Species/habitat relationships and their responses at different scales are important aspects of ecological and conservational research. We studied the occurrence of hazel grouse Bonasa bonasia males in a forest reserve over a 10-year period at varying scales and population densities, using two sets of habitat descriptions. Avoidance of pine Pinus sylvestris was the only habitat effect in the hazel grouse/habitat analyses that was significant through all scales, seasons and densities. Thus, in spite of long-term data on a well-known species and detailed vegetation descriptions, only a few clear patterns relating to hazel grouse habitat selection were found at the relatively small scales analysed.
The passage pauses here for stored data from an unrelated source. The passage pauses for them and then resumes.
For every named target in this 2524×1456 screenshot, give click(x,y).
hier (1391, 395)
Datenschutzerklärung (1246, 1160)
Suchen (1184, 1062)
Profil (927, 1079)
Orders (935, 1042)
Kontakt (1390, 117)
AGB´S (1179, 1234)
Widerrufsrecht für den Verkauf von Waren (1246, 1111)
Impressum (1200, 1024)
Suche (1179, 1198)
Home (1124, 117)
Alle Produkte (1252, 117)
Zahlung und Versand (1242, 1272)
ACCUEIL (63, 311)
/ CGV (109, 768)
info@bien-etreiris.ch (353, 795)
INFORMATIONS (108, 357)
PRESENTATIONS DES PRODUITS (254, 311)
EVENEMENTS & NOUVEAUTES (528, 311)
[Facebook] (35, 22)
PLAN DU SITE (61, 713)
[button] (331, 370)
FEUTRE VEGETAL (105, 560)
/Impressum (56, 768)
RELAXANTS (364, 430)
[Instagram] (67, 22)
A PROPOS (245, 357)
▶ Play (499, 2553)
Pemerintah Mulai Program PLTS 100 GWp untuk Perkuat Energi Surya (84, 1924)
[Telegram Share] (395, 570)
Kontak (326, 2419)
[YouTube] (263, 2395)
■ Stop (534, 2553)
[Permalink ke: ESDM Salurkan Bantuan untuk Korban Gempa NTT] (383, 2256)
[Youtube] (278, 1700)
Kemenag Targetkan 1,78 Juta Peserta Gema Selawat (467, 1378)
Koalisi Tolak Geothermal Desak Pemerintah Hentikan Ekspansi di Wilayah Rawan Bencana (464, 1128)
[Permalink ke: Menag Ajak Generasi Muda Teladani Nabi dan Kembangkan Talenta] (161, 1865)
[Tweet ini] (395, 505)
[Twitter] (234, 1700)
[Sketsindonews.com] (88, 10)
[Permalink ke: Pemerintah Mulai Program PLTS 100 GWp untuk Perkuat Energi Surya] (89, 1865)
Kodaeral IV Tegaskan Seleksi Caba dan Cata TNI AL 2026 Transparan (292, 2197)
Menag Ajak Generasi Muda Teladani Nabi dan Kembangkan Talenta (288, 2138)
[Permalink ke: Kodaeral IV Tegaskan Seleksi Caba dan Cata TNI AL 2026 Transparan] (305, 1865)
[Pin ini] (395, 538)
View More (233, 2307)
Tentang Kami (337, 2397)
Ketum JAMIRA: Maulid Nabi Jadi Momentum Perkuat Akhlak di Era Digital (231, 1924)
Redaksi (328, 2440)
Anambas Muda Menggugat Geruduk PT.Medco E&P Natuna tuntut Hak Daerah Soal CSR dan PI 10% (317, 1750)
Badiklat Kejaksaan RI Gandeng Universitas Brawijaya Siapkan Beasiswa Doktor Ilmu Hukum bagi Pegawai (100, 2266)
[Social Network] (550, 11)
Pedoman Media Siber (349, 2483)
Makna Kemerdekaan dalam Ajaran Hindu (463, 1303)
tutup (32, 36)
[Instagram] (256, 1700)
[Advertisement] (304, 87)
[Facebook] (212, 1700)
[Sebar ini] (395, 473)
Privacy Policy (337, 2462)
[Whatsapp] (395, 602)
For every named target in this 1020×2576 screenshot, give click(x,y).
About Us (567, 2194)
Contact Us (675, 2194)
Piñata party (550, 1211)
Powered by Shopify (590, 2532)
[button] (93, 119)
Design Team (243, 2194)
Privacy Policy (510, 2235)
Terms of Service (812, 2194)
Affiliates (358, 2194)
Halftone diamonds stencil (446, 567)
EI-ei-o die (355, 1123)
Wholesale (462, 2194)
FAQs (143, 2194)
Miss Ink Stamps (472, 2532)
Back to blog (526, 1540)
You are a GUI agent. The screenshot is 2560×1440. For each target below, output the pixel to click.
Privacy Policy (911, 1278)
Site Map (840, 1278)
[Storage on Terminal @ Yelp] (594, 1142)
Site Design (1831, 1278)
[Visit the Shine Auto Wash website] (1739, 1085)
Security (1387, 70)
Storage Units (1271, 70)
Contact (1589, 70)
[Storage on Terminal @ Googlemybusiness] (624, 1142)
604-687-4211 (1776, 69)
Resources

We conclude that the non-significant relationships were due to the generally suitable composition and small variation of habitats within the study area, and that significant results may not be expected within the scales analysed and with the methods used. Thus, to find associations between animal species and habitats, a suitable study area must include a certain degree of habitat variation and the relationships should probably be examined at a scale equal to or larger than the home-range of the species in question, or considerably larger if population data are available. The results are discussed in relation to other studies and the applicability of the habitat descriptions and census techniques for conservation of hazel grouse populations in managed forests are discussed.